→ **Votre objectif**
Rendez sous forme de liste JSON de chaînes, à raison d'une chaîne par ligne et sans les lignes vides, le passage du matériau qui s'étend de la ligne contenant « Identify the location of copyright: Copyright » jusqu'à la fin du matériau, bornes incluses.

━━━ Matériau à traiter ━━━

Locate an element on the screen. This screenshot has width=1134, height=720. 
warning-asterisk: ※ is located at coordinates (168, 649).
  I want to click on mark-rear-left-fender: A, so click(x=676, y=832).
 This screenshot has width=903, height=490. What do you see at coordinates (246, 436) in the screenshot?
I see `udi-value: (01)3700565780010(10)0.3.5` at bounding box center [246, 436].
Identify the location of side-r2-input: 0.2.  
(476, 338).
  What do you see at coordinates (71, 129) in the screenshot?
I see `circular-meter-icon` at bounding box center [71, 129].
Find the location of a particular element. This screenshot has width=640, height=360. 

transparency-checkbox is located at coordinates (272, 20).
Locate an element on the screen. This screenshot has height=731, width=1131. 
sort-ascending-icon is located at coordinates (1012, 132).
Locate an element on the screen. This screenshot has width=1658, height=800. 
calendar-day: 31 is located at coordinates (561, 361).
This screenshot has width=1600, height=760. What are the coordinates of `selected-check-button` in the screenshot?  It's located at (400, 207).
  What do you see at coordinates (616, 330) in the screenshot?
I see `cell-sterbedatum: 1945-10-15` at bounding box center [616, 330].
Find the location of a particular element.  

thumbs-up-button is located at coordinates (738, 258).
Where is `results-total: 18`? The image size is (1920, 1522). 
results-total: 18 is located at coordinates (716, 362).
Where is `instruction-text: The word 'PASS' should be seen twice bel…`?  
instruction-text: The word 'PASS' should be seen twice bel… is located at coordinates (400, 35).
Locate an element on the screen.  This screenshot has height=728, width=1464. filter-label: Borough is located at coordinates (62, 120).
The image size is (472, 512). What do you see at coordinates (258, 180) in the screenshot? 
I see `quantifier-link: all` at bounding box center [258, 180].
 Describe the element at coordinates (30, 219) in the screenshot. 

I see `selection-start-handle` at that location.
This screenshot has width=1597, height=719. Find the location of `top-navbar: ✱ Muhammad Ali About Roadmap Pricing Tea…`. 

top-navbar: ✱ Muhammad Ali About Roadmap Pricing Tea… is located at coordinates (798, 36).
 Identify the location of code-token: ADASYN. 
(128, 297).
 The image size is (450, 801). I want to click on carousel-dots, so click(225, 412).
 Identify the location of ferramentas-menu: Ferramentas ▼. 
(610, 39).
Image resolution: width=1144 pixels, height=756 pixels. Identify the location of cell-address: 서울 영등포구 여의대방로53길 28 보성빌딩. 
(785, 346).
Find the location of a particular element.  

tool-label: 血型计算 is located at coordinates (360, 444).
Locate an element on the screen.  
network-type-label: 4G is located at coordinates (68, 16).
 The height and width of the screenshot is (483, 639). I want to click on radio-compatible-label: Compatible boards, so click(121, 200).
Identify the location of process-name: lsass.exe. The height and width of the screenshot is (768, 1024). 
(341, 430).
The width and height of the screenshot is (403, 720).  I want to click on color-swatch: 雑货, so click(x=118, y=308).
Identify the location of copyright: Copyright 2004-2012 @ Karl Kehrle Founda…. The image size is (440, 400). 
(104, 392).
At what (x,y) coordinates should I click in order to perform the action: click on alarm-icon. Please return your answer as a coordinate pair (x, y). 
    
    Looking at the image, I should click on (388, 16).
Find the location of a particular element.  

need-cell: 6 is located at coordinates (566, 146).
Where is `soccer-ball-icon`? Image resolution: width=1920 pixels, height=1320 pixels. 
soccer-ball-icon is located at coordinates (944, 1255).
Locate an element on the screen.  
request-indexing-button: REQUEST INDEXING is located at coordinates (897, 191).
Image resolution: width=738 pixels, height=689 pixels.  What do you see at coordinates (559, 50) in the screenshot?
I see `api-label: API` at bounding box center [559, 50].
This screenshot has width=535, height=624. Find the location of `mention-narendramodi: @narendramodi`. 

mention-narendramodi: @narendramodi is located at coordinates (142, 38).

━━━

→ **Solution proposée**
[
  "Identify the location of copyright: Copyright 2004-2012 @ Karl Kehrle Founda…. The image size is (440, 400). ",
  "(104, 392).",
  "At what (x,y) coordinates should I click in order to perform the action: click on alarm-icon. Please return your answer as a coordinate pair (x, y). ",
  "    Looking at the image, I should click on (388, 16).",
  "Find the location of a particular element.  ",
  "need-cell: 6 is located at coordinates (566, 146).",
  "Where is `soccer-ball-icon`? Image resolution: width=1920 pixels, height=1320 pixels. ",
  "soccer-ball-icon is located at coordinates (944, 1255).",
  "Locate an element on the screen.  ",
  "request-indexing-button: REQUEST INDEXING is located at coordinates (897, 191).",
  "Image resolution: width=738 pixels, height=689 pixels.  What do you see at coordinates (559, 50) in the screenshot?",
  "I see `api-label: API` at bounding box center [559, 50].",
  "This screenshot has width=535, height=624. Find the location of `mention-narendramodi: @narendramodi`. ",
  "mention-narendramodi: @narendramodi is located at coordinates (142, 38)."
]